See: Every attorney currently facing disciplinary issues because they asked ChatGPT for citations. (this is a crazy long list with a few headliners)
Yeah I asked ChatGPT for recommendations from the last 5 years and it flat told me it didn't have books from the last 5 years lol.
 
It's a fine line between accurate comparison and stylistic integrity -- if someone said, The book blends Douglas Adams humor with Tchaikovsky's multi-faceted entomological acumen, I could read that and think a) voice, b) okay, i can see that c) that could be a market.

Which is the overriding input from /r pubtips and queryshark and MSWL and Publishing Rodeo -- If you go TradPublishing, understand it is a business. The agent is not "doing you a favor" by reading your query: they are looking for something to sell. The query process is about selling your work. How do you condense the years of writing and editing and love and frustration and work into: This is a great story and people will want to pay to read it.
I get that. I've never been a business-savvy guy (I am a communist after all lol) so the "wake up you need to make money" aspect of all of this is the most challenging thing for me. I get it, I do, it's just something I need to learn more about. :)
 
I get that. I've never been a business-savvy guy (I am a communist after all lol) so the "wake up you need to make money" aspect of all of this is the most challenging thing for me. I get it, I do, it's just something I need to learn more about. :)
MBA student and i also think it's the most challenging part for every author aside from those writing for the ego-stroke of saying, I wrote a book! There's such a mental disconnect between making and selling art--especially when the first however-many years are defined by thanking people for spending time engaging with what you made!

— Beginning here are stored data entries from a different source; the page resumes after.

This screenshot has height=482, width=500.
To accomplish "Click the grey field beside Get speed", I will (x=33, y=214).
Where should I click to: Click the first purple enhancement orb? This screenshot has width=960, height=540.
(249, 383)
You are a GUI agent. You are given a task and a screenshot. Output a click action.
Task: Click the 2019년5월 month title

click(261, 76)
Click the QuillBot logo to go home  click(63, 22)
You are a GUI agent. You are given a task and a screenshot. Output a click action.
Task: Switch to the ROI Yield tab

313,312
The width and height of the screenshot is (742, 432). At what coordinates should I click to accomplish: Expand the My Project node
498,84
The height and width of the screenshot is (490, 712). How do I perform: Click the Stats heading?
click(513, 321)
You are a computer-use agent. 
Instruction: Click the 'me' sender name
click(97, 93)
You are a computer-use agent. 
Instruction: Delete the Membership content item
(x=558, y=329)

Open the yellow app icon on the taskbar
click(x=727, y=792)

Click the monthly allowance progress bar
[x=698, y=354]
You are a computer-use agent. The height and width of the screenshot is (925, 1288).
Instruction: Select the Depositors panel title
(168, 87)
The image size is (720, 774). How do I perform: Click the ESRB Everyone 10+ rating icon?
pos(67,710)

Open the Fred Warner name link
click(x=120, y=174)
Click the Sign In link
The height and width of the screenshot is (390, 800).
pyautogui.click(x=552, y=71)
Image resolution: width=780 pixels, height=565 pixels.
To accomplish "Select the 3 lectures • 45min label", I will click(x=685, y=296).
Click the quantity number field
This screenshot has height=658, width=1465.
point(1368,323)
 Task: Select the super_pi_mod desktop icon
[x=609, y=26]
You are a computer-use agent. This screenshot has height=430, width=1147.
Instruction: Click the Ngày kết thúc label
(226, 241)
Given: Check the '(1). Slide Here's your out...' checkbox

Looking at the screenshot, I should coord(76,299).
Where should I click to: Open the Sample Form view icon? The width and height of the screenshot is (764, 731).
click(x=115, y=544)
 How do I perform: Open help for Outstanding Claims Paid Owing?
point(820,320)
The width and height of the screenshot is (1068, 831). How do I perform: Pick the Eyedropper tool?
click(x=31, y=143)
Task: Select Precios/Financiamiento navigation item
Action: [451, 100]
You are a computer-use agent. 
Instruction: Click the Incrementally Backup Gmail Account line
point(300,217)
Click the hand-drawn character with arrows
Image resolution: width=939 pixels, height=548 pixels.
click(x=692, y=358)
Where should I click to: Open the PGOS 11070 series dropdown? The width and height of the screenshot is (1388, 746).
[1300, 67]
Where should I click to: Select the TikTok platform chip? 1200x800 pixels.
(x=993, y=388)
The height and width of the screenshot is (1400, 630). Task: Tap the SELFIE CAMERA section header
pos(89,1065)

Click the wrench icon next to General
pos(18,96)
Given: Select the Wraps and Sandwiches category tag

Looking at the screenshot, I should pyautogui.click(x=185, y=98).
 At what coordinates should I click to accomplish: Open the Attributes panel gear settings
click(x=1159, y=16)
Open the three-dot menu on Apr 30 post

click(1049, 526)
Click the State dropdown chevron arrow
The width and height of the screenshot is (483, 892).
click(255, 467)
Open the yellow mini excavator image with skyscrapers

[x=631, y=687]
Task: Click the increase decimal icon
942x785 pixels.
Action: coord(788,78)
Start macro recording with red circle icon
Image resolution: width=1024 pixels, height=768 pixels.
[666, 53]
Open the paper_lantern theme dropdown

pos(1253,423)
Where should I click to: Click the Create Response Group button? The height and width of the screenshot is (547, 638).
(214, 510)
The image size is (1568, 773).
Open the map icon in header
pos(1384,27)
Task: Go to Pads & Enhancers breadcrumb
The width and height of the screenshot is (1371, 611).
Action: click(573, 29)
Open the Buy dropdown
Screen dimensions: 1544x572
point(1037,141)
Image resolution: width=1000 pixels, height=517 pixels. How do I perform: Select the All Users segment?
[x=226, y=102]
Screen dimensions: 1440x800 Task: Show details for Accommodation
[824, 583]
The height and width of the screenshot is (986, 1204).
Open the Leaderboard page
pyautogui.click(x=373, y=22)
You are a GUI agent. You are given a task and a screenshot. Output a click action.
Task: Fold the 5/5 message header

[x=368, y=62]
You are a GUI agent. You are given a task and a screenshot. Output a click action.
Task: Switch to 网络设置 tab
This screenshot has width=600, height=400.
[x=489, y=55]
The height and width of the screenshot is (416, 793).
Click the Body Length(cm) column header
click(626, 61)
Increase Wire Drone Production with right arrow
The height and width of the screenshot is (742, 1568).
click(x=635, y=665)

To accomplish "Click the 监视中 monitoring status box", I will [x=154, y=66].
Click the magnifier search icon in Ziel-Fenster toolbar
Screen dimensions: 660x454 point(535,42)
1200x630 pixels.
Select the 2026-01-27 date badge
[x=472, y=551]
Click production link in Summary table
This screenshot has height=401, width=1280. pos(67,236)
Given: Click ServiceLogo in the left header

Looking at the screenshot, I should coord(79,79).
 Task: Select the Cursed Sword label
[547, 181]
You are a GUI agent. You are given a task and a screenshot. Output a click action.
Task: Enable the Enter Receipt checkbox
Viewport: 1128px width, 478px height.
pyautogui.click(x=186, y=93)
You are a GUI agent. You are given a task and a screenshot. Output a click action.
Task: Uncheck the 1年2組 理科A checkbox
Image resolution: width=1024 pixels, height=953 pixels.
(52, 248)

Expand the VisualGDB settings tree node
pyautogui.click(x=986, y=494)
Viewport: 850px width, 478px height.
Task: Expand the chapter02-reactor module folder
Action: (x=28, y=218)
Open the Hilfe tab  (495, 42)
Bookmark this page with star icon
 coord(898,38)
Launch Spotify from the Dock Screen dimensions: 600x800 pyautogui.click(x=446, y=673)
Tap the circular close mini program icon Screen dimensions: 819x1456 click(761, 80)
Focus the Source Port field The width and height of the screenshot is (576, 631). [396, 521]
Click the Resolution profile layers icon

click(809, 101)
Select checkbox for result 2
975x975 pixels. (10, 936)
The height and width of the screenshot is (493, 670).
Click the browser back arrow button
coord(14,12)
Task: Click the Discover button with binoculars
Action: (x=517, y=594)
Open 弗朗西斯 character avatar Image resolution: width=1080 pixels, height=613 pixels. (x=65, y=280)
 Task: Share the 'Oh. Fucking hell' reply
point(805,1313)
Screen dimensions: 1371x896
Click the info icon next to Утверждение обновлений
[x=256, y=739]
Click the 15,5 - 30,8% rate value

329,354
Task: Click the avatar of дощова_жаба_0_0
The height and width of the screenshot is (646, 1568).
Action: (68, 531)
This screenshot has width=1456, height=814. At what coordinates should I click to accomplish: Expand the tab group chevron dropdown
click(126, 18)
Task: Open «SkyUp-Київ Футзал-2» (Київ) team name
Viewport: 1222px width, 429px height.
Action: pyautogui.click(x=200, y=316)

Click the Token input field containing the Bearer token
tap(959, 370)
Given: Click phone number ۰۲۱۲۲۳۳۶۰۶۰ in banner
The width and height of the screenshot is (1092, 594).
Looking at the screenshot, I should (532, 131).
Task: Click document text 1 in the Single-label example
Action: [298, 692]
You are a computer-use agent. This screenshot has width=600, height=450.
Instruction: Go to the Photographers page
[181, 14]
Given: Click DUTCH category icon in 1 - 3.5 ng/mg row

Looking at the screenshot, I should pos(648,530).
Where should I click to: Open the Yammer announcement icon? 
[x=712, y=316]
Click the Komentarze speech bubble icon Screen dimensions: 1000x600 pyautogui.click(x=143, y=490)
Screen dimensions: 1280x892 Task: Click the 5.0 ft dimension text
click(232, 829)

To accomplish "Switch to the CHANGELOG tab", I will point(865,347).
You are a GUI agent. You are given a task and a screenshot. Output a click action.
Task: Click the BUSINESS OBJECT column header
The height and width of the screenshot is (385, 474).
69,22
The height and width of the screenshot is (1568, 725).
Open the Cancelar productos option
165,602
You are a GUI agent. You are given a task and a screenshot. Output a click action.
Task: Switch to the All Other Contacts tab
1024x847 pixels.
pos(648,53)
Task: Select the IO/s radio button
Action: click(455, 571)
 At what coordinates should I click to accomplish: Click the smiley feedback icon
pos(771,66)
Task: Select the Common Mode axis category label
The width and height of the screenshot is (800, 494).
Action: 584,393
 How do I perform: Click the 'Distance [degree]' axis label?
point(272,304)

I'd highly recommend listening to Publishing Rodeo. It is free podcast hosted by two fantasy authors who debuts in 2022, both on Tor, and they're experiences. They've had awesome guests on and they really dig in to Publishing As a Business, with numbers, publisher commitments and trad vs self publishing discussions.

The Kameron Hurley episode is awesome for that particular discussion (TLDR, Patreon is her most consistent income, she doesn't write full time bc financially she can't, she sells her books to publishers based on their marketing and support commitments not the advance, and finally, she explored Selfpub and said I'm not great at marketing and I'd pay far more to hire private marketing than i do giving up % to a publisher.)
 
Also, thing I completely forgot about - of course I've read more recent fiction - The Expanse series. How could I have forgotten that lol? Some of the best hard sci fi ever written. I also need to finish reading Gideon the Ninth, because I think that might (kind of, sort of) be a comp for me, if a bit of a stretch.